**TASK TO CARRY OUT:**
Leaving out the images, transcribe every record below exactly.

-.-.-

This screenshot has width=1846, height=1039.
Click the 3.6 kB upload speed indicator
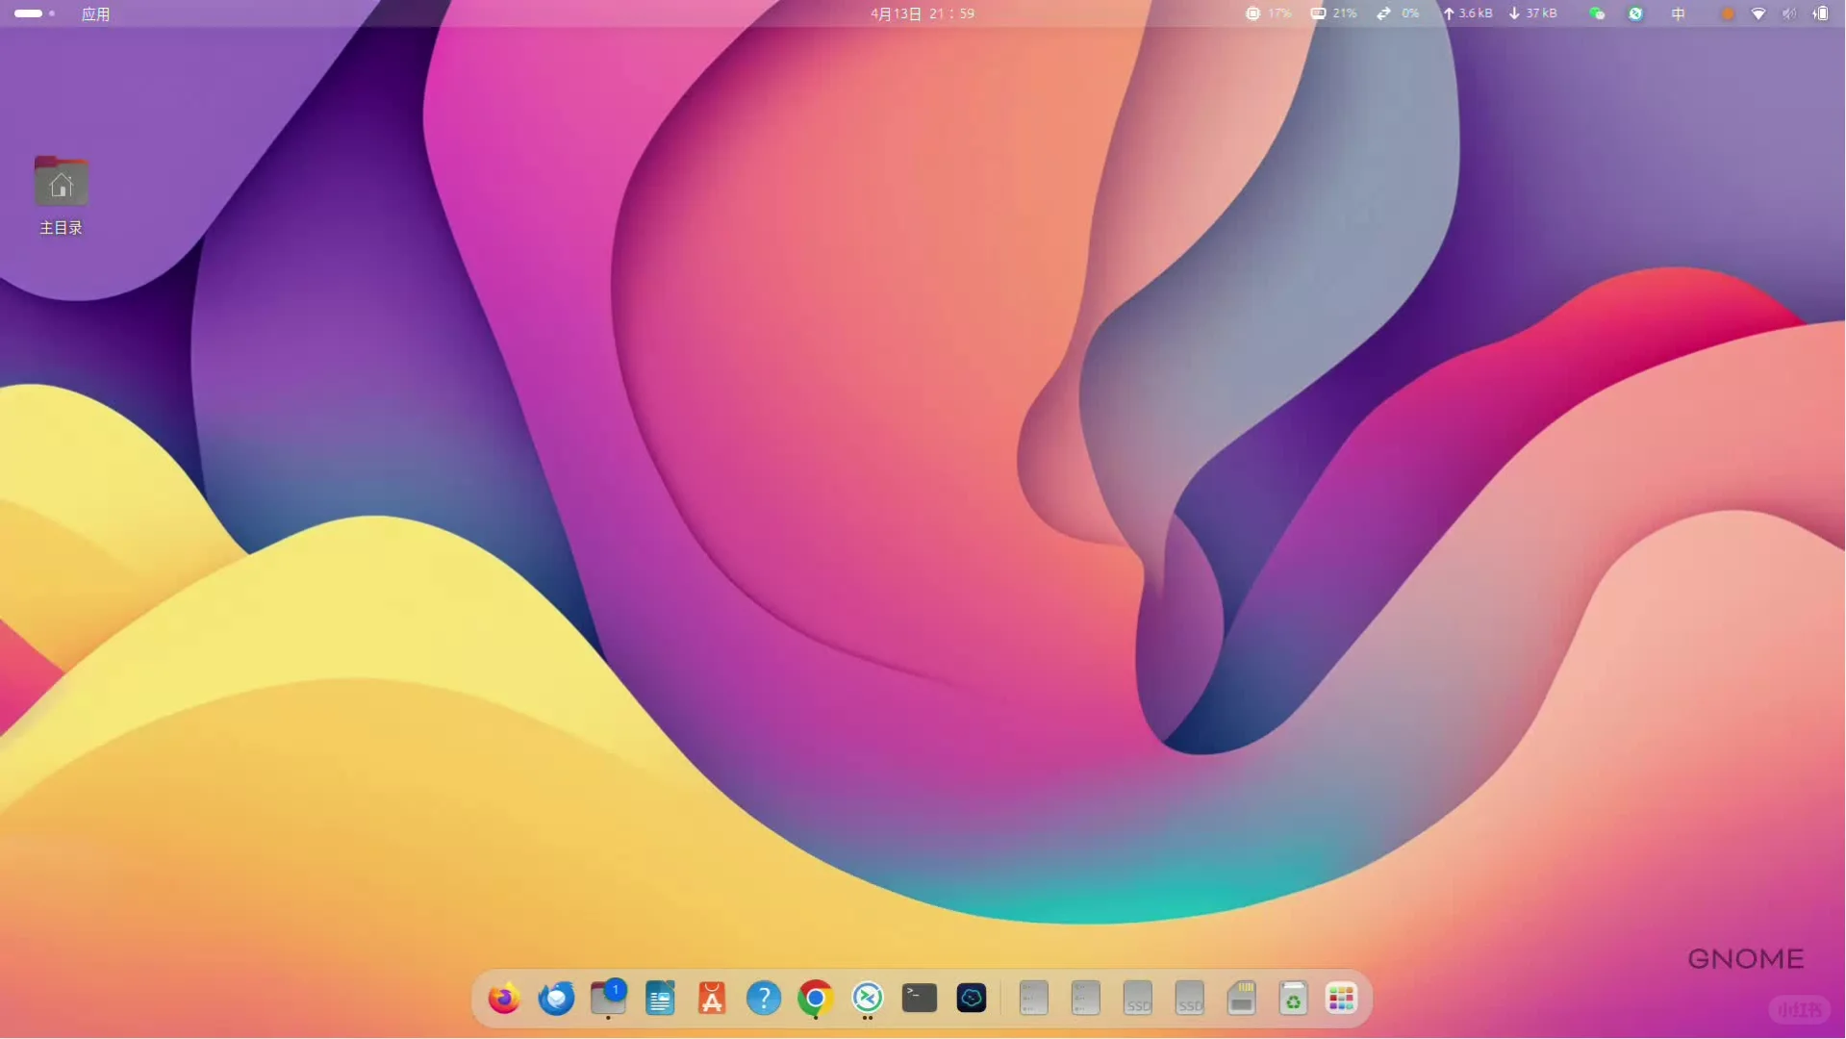(x=1467, y=13)
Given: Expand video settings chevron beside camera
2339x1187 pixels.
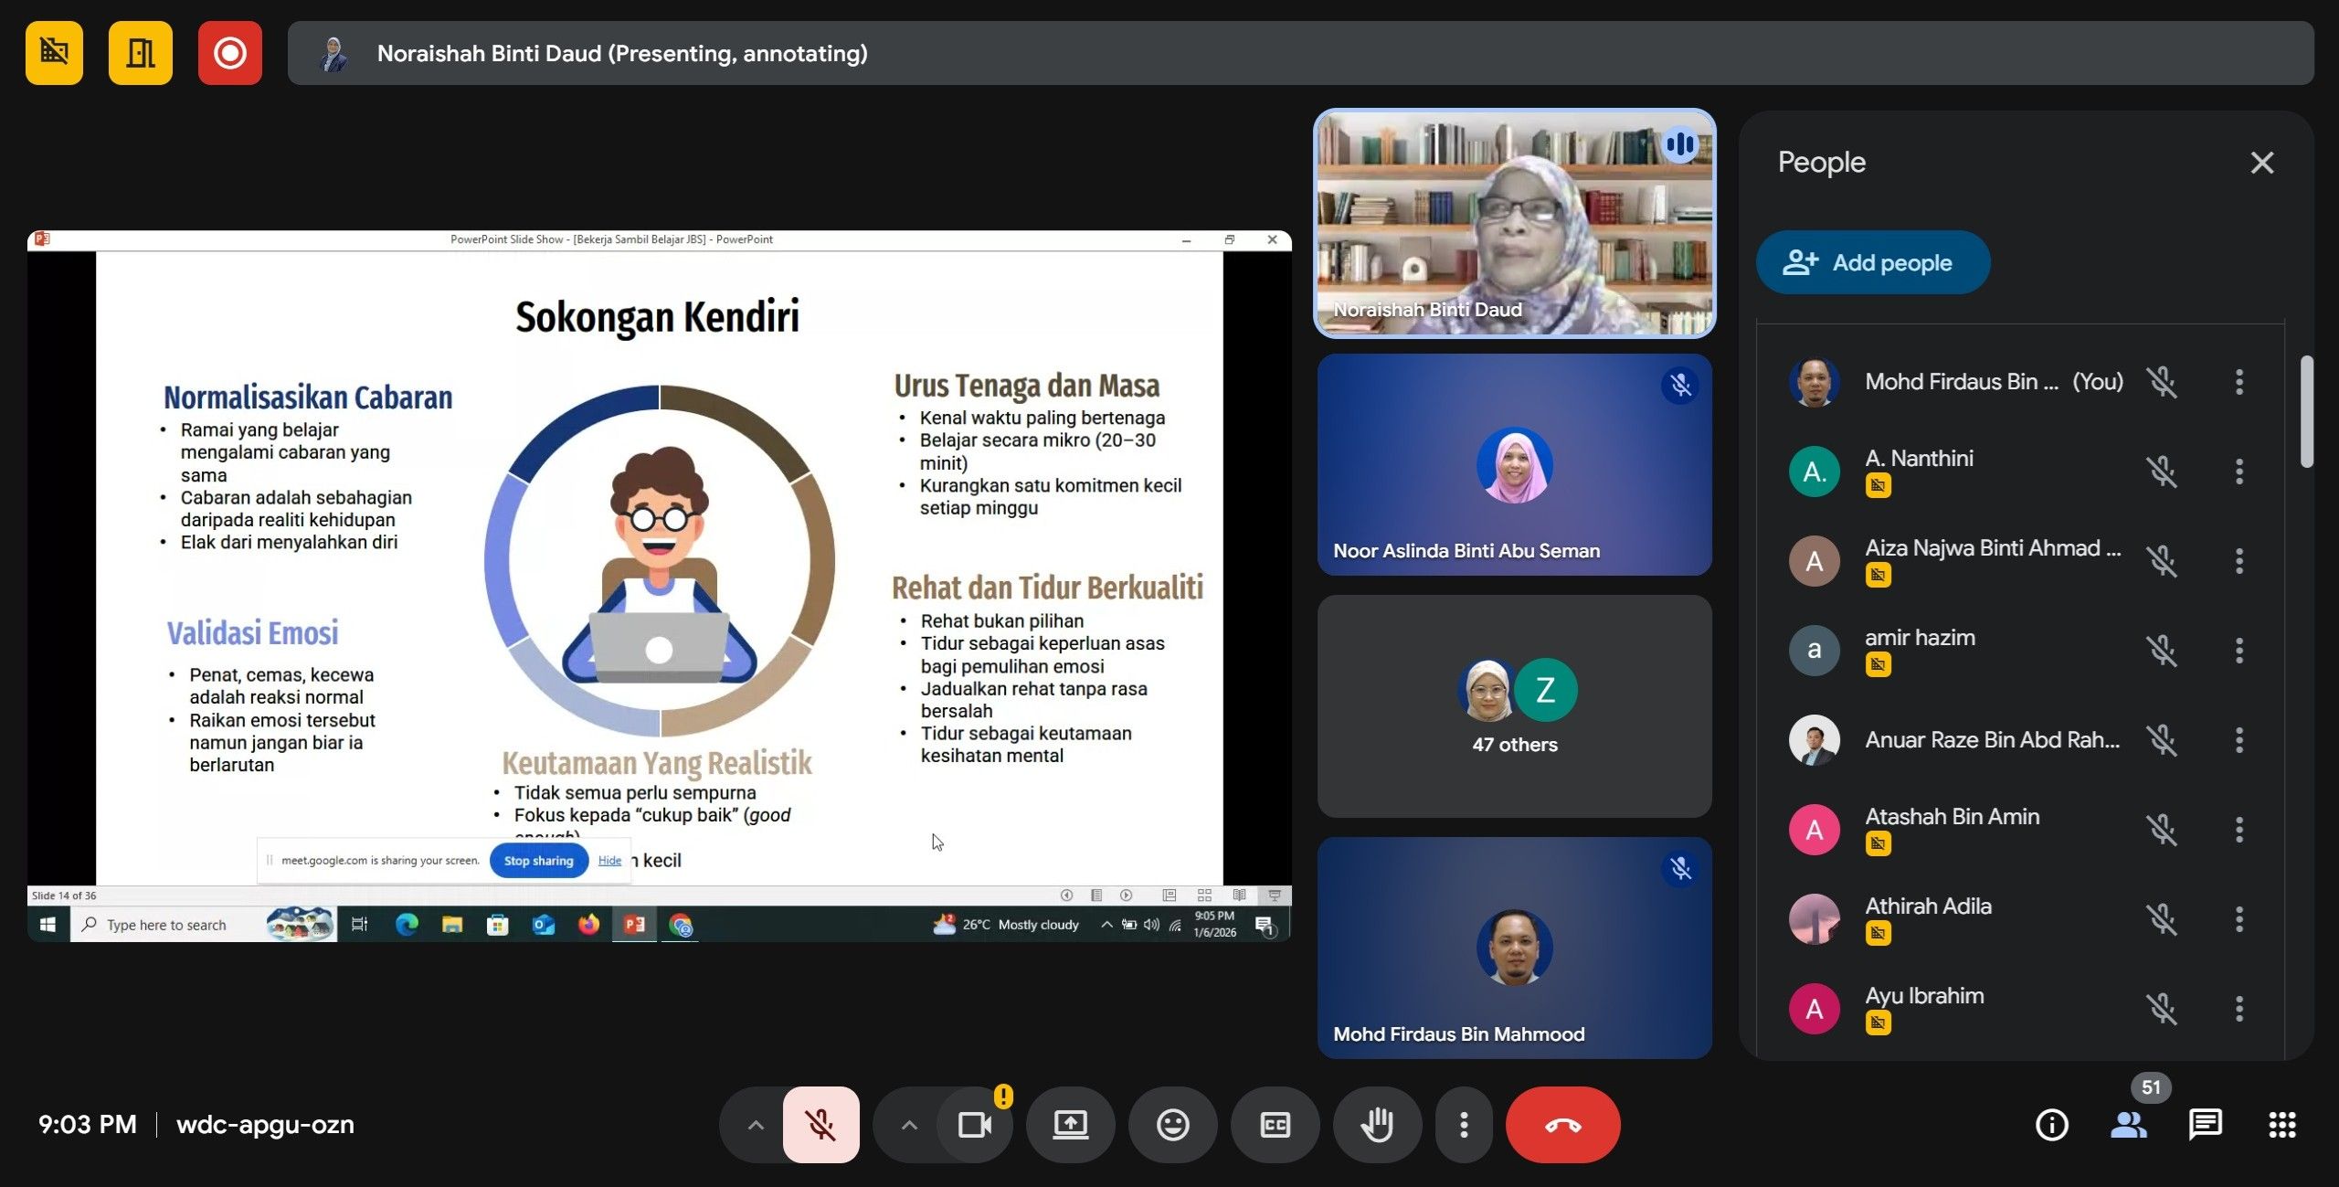Looking at the screenshot, I should pyautogui.click(x=909, y=1125).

-.-.-

**ANSWER:**
This screenshot has width=1846, height=1039.
Click the 3.6 kB upload speed indicator
(x=1467, y=13)
Given: Expand video settings chevron beside camera
2339x1187 pixels.
Looking at the screenshot, I should pyautogui.click(x=909, y=1125).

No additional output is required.